■ **Set problem**:
Lay out the lines from the one containing "Weitere Informationen (568, 461)" through the one containing "[tab] (511, 520)" as a numbered list, both included and any blank lines left out.
————————
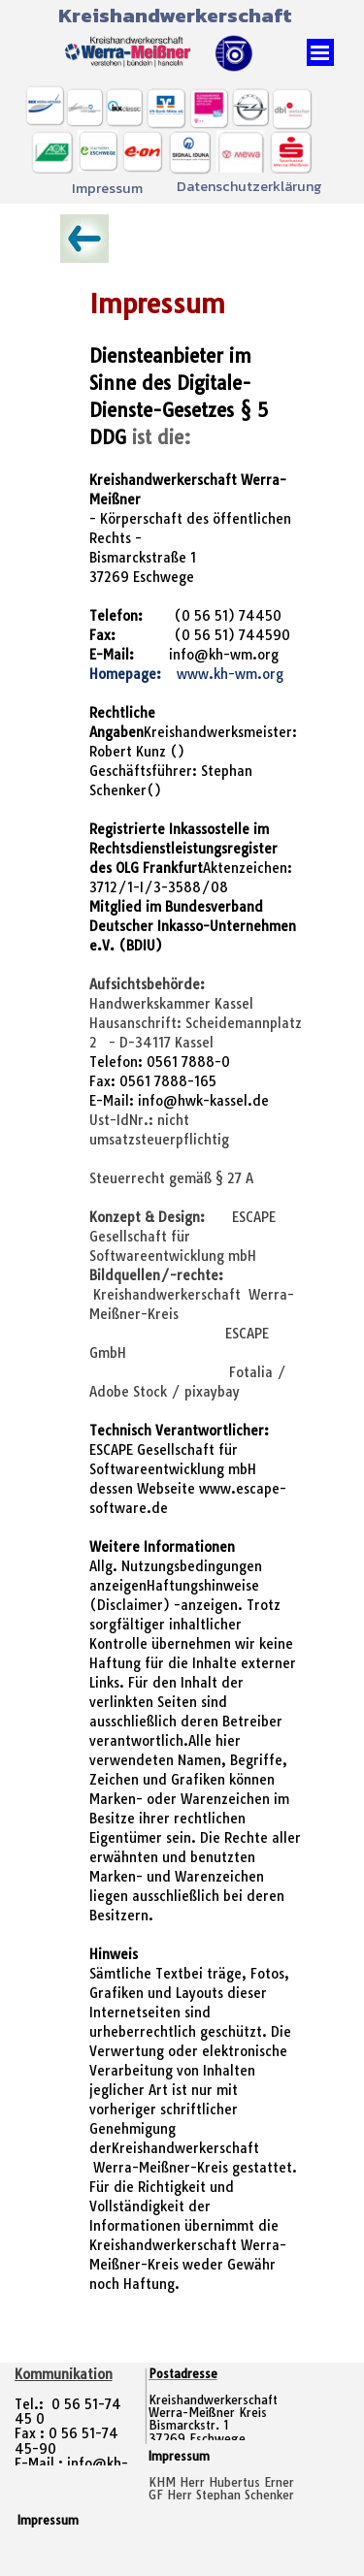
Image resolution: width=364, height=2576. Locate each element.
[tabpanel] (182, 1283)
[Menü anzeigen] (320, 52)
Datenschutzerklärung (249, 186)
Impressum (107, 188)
————————
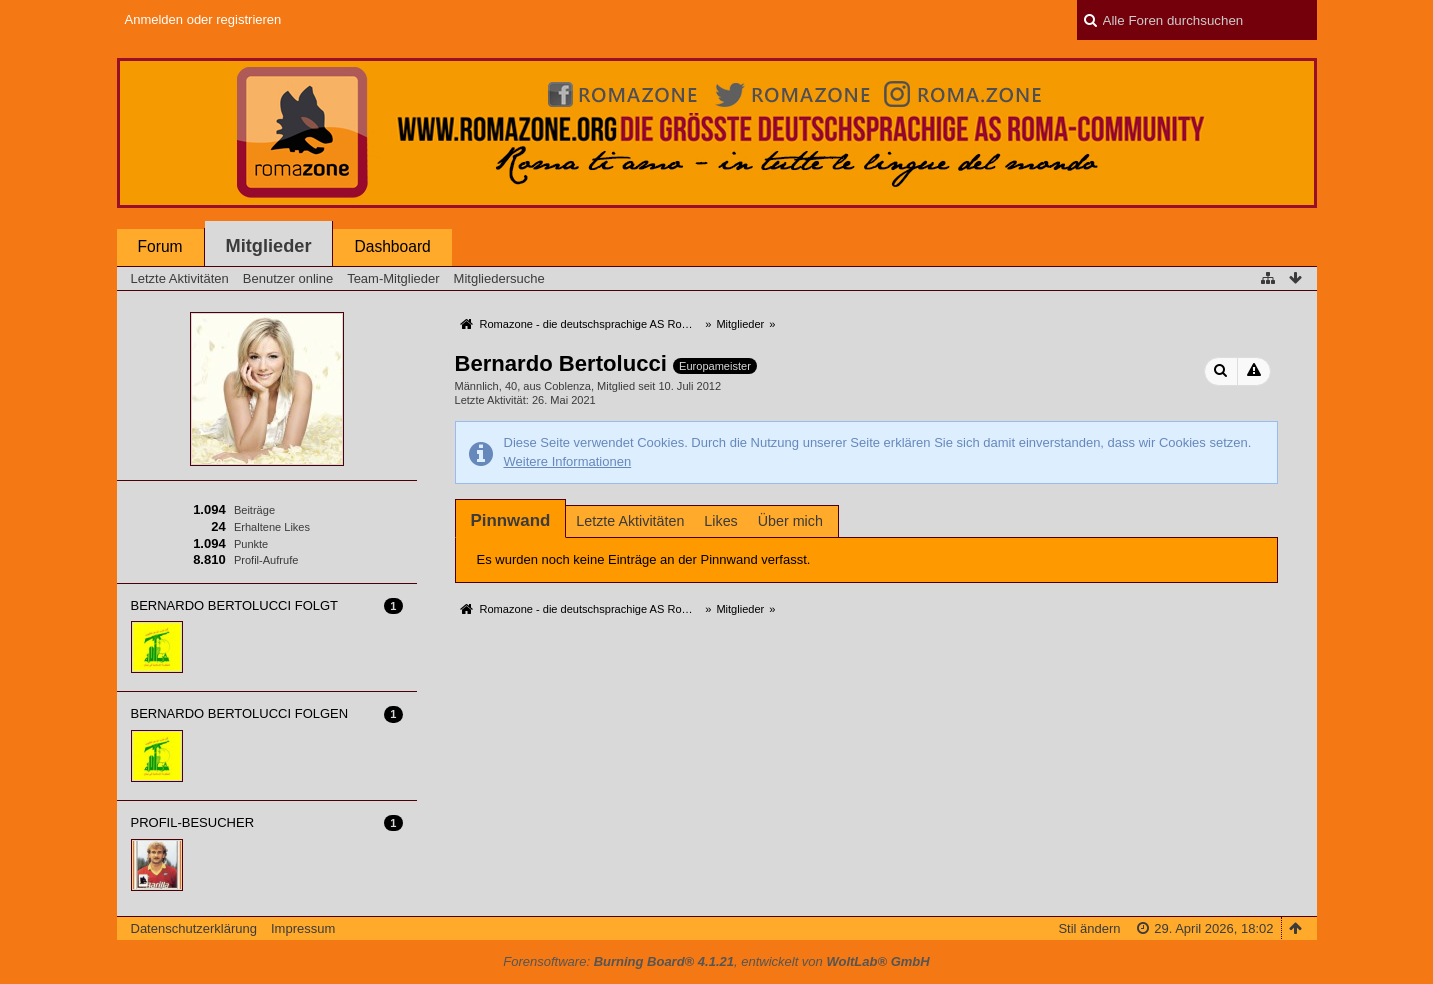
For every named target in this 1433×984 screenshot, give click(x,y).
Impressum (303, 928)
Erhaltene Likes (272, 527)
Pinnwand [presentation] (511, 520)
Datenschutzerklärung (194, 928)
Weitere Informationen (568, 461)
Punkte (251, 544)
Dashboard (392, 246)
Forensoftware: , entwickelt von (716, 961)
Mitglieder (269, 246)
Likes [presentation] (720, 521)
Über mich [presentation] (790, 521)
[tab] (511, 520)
————————
■ **Solution for this problem**:
1. Weitere Informationen (568, 461)
2. Punkte (251, 544)
3. Dashboard (392, 246)
4. Forensoftware: , entwickelt von (716, 961)
5. Mitglieder (269, 246)
6. Likes [presentation] (720, 521)
7. Über mich [presentation] (790, 521)
8. [tab] (511, 520)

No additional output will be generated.